Re: [nssldap] nss_ldap, tls_key, and nscd
[
Date Prev][
Date Next]
[
Thread Prev][
Thread Next]
Re: [nssldap] nss_ldap, tls_key, and nscd
- From: Howard Chu <hyc [at] highlandsun.com>
- To: Chris Adams <cmadams [at] hiwaay.net>, nssldap [at] padl.com
- Subject: Re: [nssldap] nss_ldap, tls_key, and nscd
- Date: Wed, 19 Aug 2009 13:54:49 -0700
Chris Adams wrote:
Once upon a time, Howard Chu<hyc@highlandsun.com> said:
Chris Adams wrote:
Is there any way around this?
Not using nss_ldap. Use nss-ldapd or OpenLDAP's nssov instead.

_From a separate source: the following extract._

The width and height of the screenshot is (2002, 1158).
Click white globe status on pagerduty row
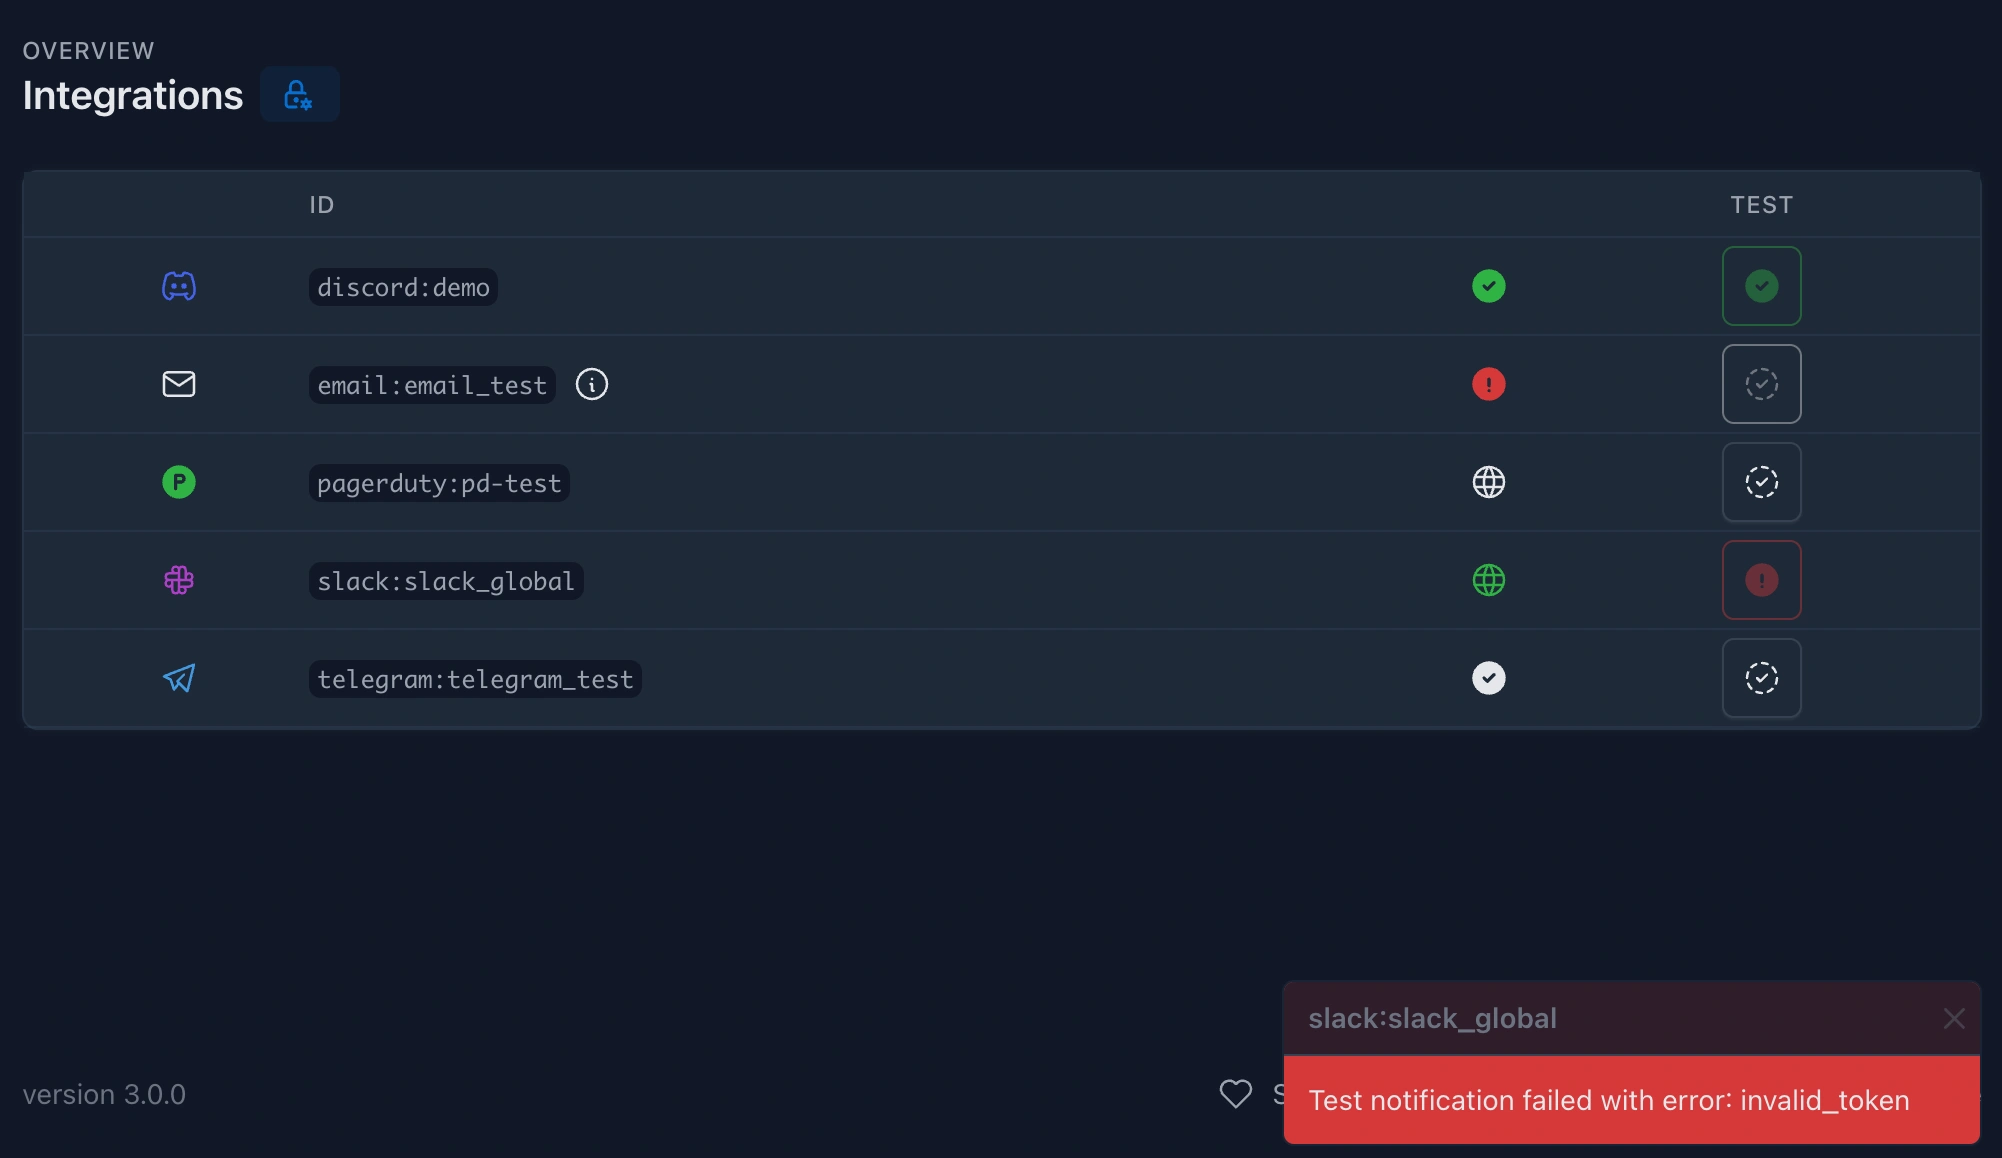coord(1488,482)
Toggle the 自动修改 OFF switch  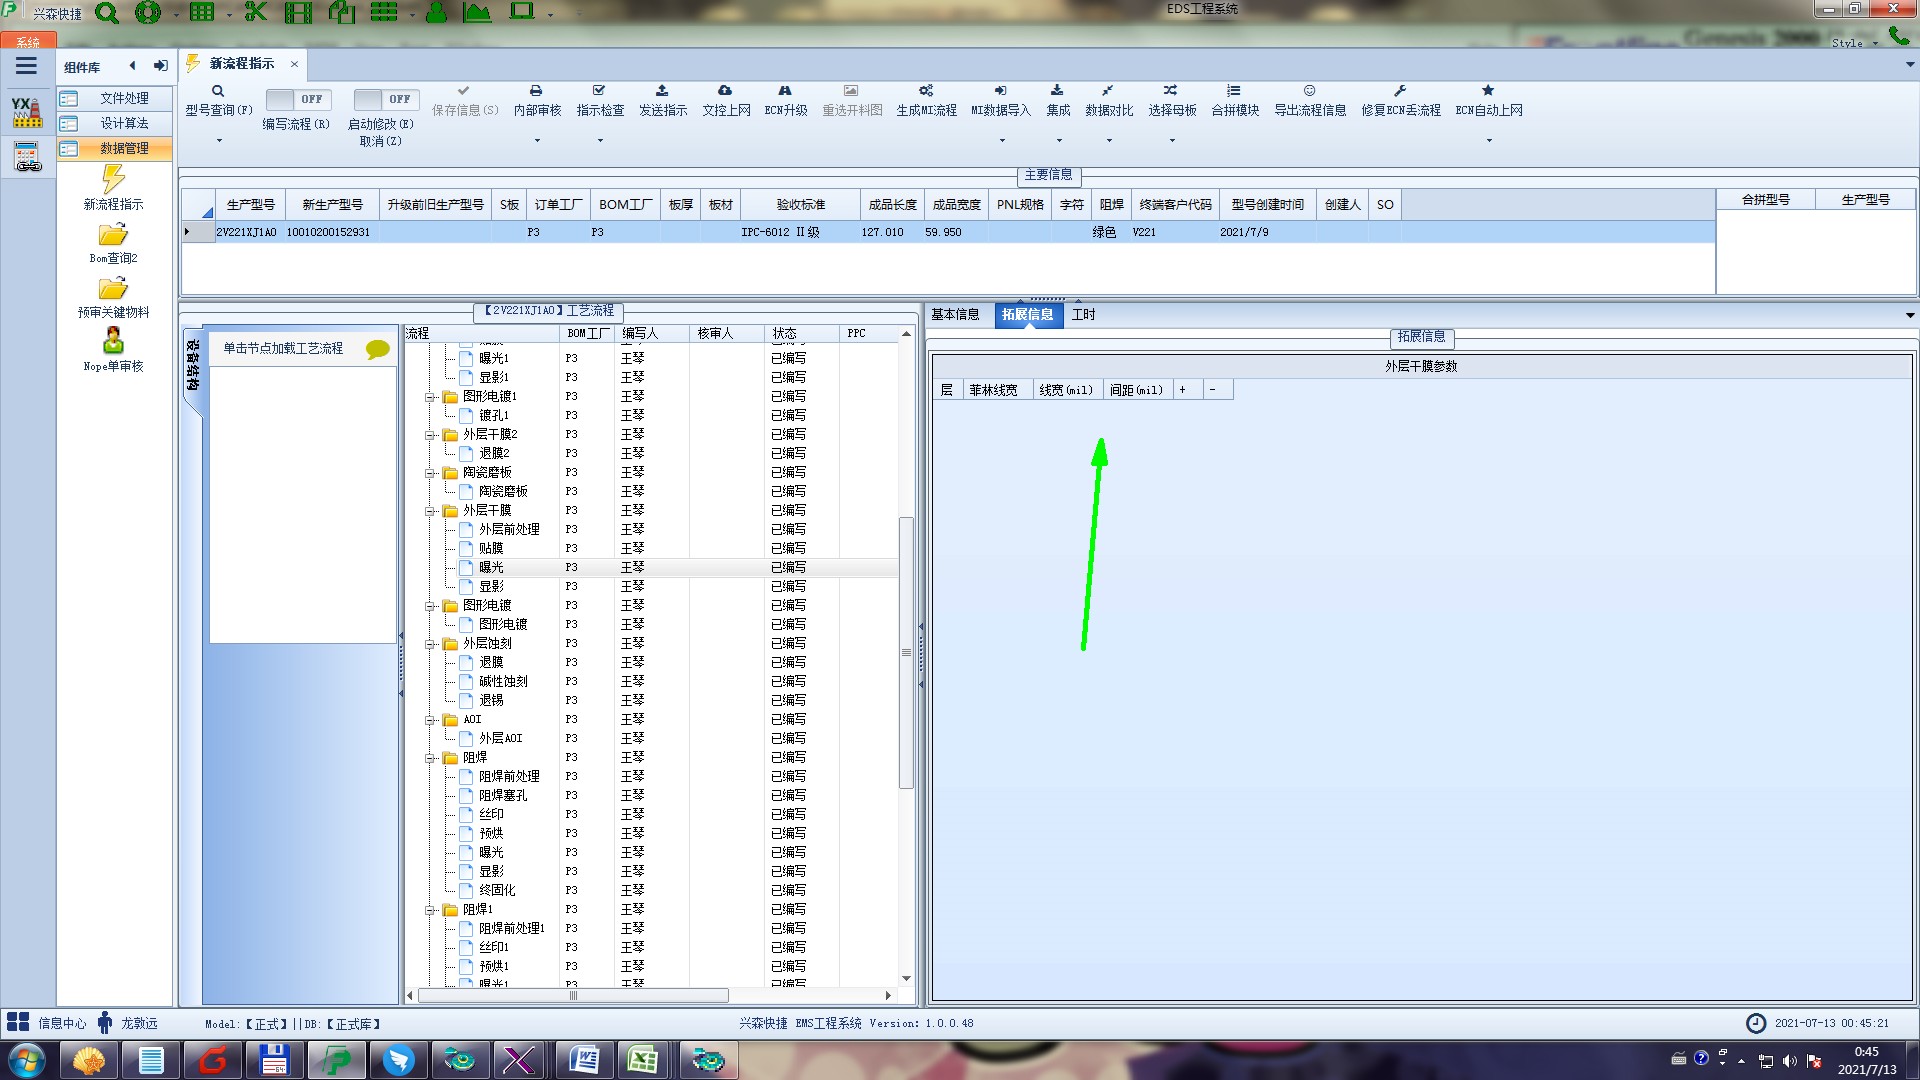pyautogui.click(x=385, y=99)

Hmm. Well, my servers are RHEL 5 (and some still RHEL 4), so I need to
try to use nss_ldap if at all possible.
Why? Those other packages will also work perfectly well on RHEL.

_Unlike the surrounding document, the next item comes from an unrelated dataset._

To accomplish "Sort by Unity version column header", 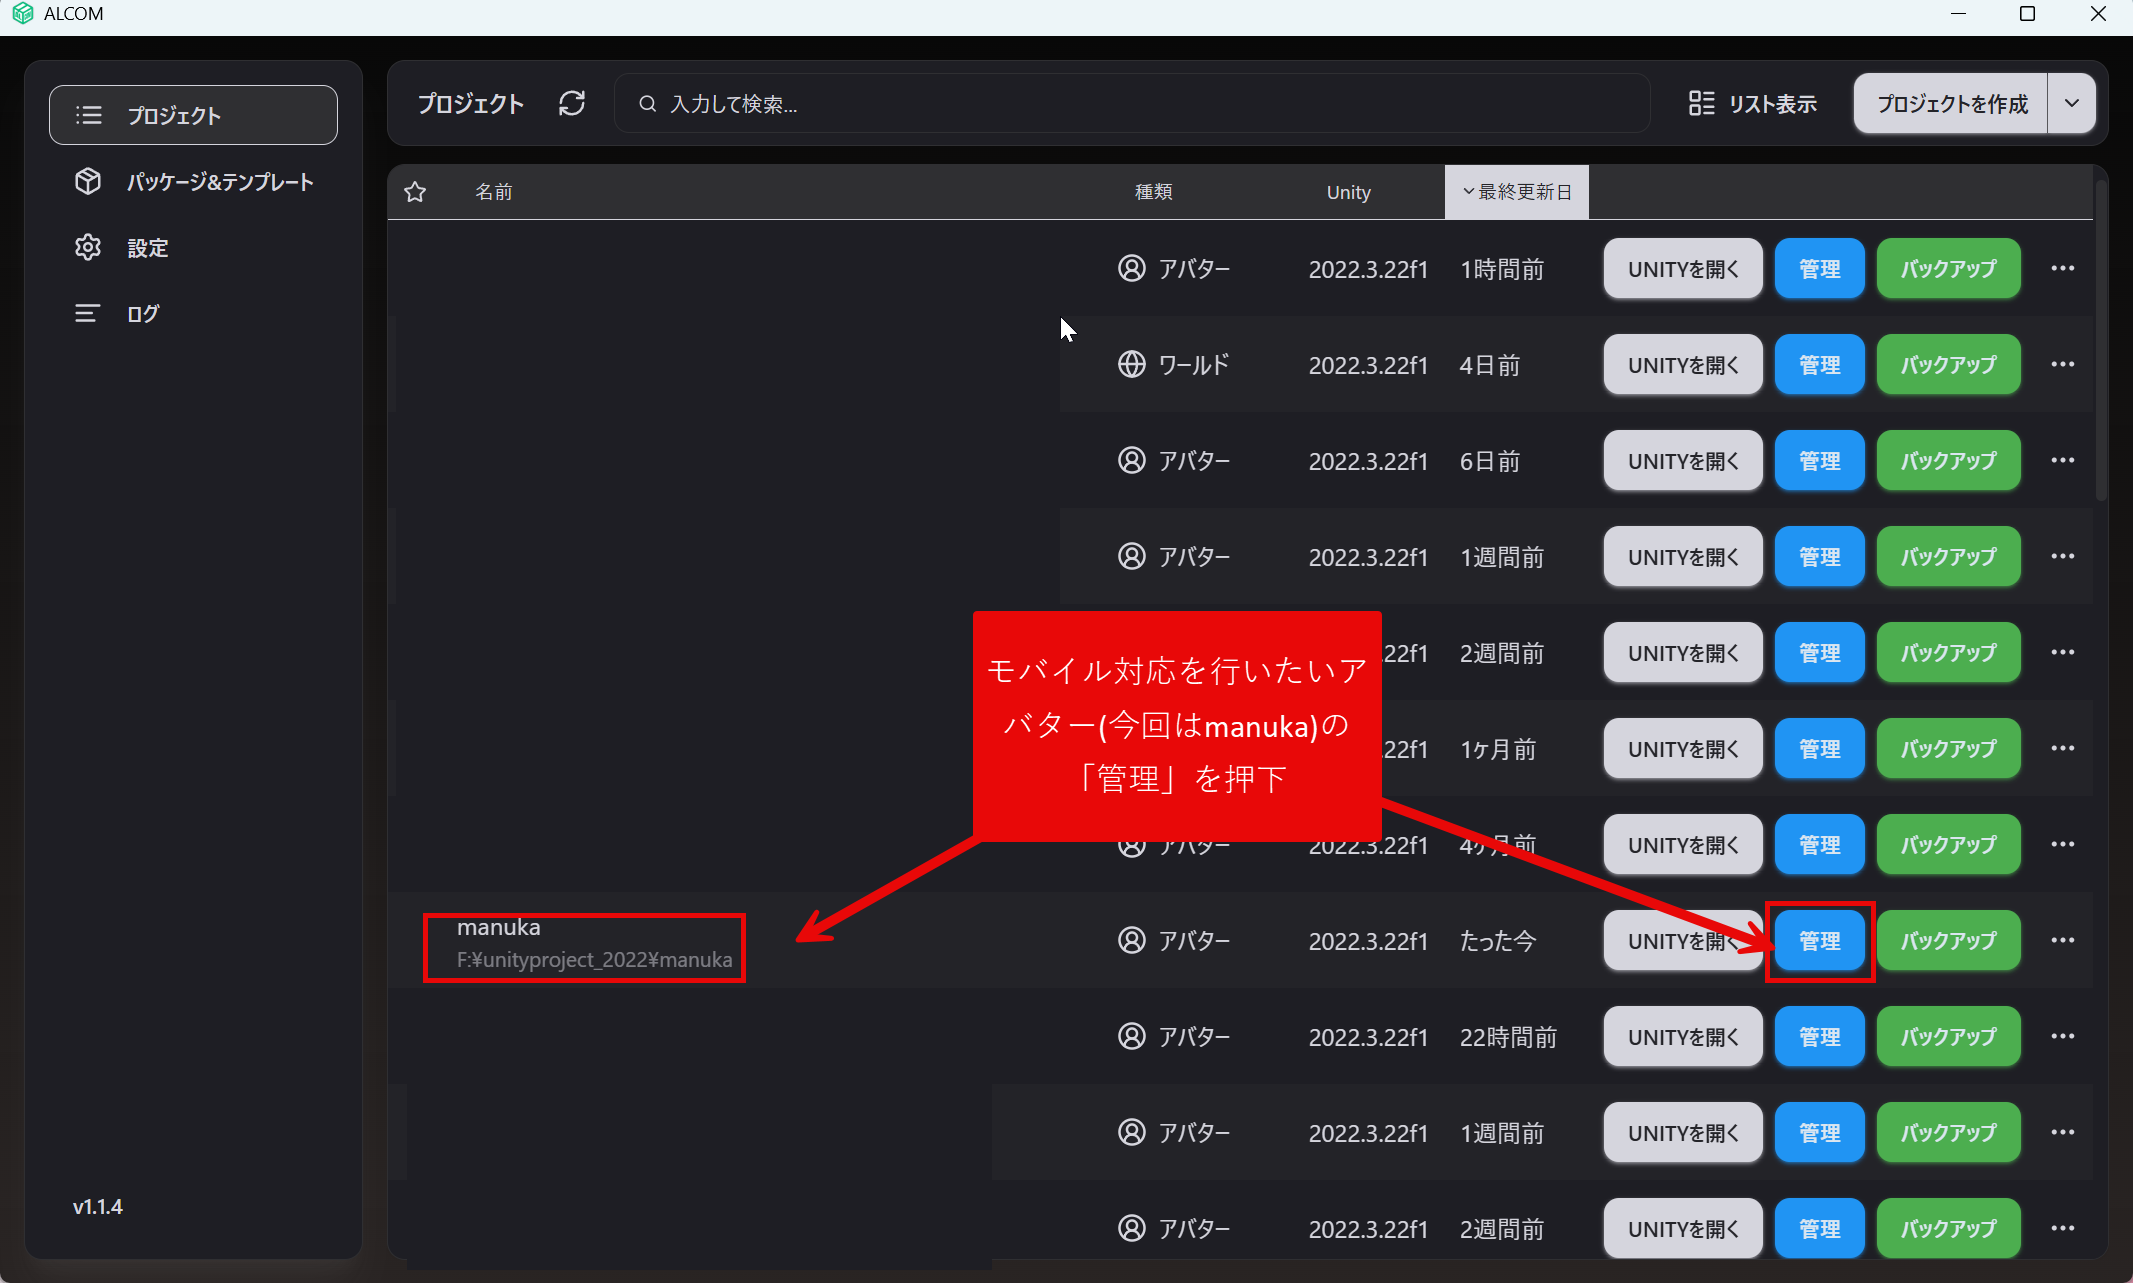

I guess lots of other people are using nss_ldap; how do you control
access to the LDAP server(s)? Just using IP-based filters (host
firewalls, router ACLs, etc.)?
You're asking the wrong question. The point of using a distributed directory
is to make information widely accessible. As such, if you don't want
information to be accessible, it probably doesn't belong in a directory in the
first place.
As for information used by nss-ldap - Guillaume asked a good question - what
information are you exposing here that needs to be protected? Usernames and id
numbers are public information already. User passwords should never be exposed
via nss-ldap; there is no legitimate use for that. Authentication (and
authorization) should be performed at the server. I.e., use pam_ldap and
configure it to Bind to LDAP in order to handle authentication.
--
-- Howard Chu
CTO, Symas Corp. http://www.symas.com
Director, Highland Sun http://highlandsun.com/hyc/
Chief Architect, OpenLDAP http://www.openldap.org/project/